Edit: As for other metrics to look at, It’s also probably worth looking at CPU usage (for your GameLogic worker) and runtime to worker latency (SpatialOS Metrics). If CPU usage is averaging over 80% you could start to see logic problems happening on the server. If the latency has spiked it means your workers are getting far out of date from the ops the runtime is trying to send, and this is also a bad sign. I like to use the 99th quantile latency metric since it will catch if just one kind of op is consistently being slowed down.

So, i tried to use multiple workers to balance the load between them, with 3x3 grid. It seems to work ok in the inspector.
But there is error spamming in logs, and player can see entities only from one worker, closest to spawn place. Also, when client comes to another worker’s authority zone, player’s entity can not move anymore. Client can still move around in 3d scene and see other entities updates, but player’s entity in inspector is frozen in place.

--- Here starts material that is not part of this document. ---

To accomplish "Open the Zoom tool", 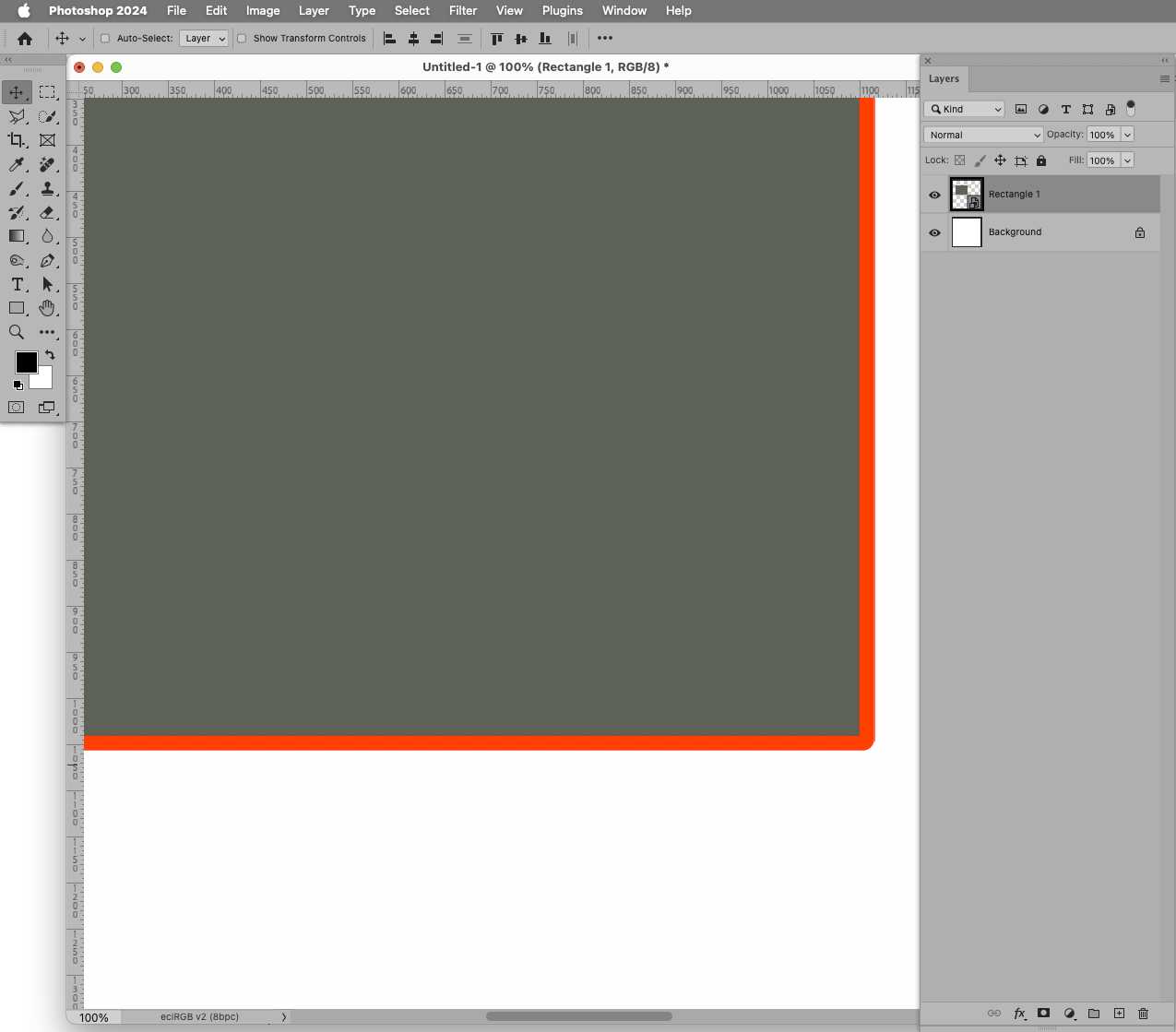I will [x=17, y=332].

This error spamming in logs (worker8 is the closest one to player spawn) :

[Worker: UnityGameLogic8] InvalidOperationException: Not a valid subscription
Improbable.Gdk.Subscriptions.RequiredSubscriptionsInjector+Handler.OnUnavailable () (at <646a4b04ee9847119123ca06a7010b70>:0)
Improbable.Gdk.Subscriptions.SubscriptionAggregate.HandleSubscriptionUnavailable () (at <646a4b04ee9847119123ca06a7010b70>:0)
Improbable.Gdk.Subscriptions.SubscriptionAggregate+Handler.OnUnavailable () (at <646a4b04ee9847119123ca06a7010b70>:0)
Improbable.Gdk.Subscriptions.Subscription1[T].SetUnavailable () (at <646a4b04ee9847119123ca06a7010b70>:0) Improbable.Gdk.Subscriptions.EntitySubscriptionManager.<.ctor>b__2_1 (Improbable.Gdk.Core.EntityId entityId) (at <646a4b04ee9847119123ca06a7010b70>:0) Improbable.Gdk.Subscriptions.Callbacks1+WrappedCallback[T].Invoke (T arg) (at <646a4b04ee9847119123ca06a7010b70>:0)
Improbable.Gdk.Subscriptions.Callbacks1[T].InvokeAllReverse (T op) (at <646a4b04ee9847119123ca06a7010b70>:0) UnityEngine.Debug:LogException(Exception) Improbable.Gdk.Subscriptions.Callbacks1:InvokeAllReverse(EntityId)
Improbable.Gdk.Subscriptions.EntityRemovedCallbackManager:InvokeCallbacks()
Improbable.Gdk.Subscriptions.ComponentConstraintsCallbackSystem:Invoke()
Improbable.Gdk.Subscriptions.RequireLifecycleSystem:OnUpdate()
Unity.Entities.ComponentSystem:InternalUpdate()
Unity.Entities.ScriptBehaviourManager:Update()
Unity.Entities.DummyDelagateWrapper:TriggerUpdate()
-[WorkerLogger:UnityGameLogic8]

So, is FPSSample intended work in multi-worker setup? Is there some steps to make it multi-worker compatible?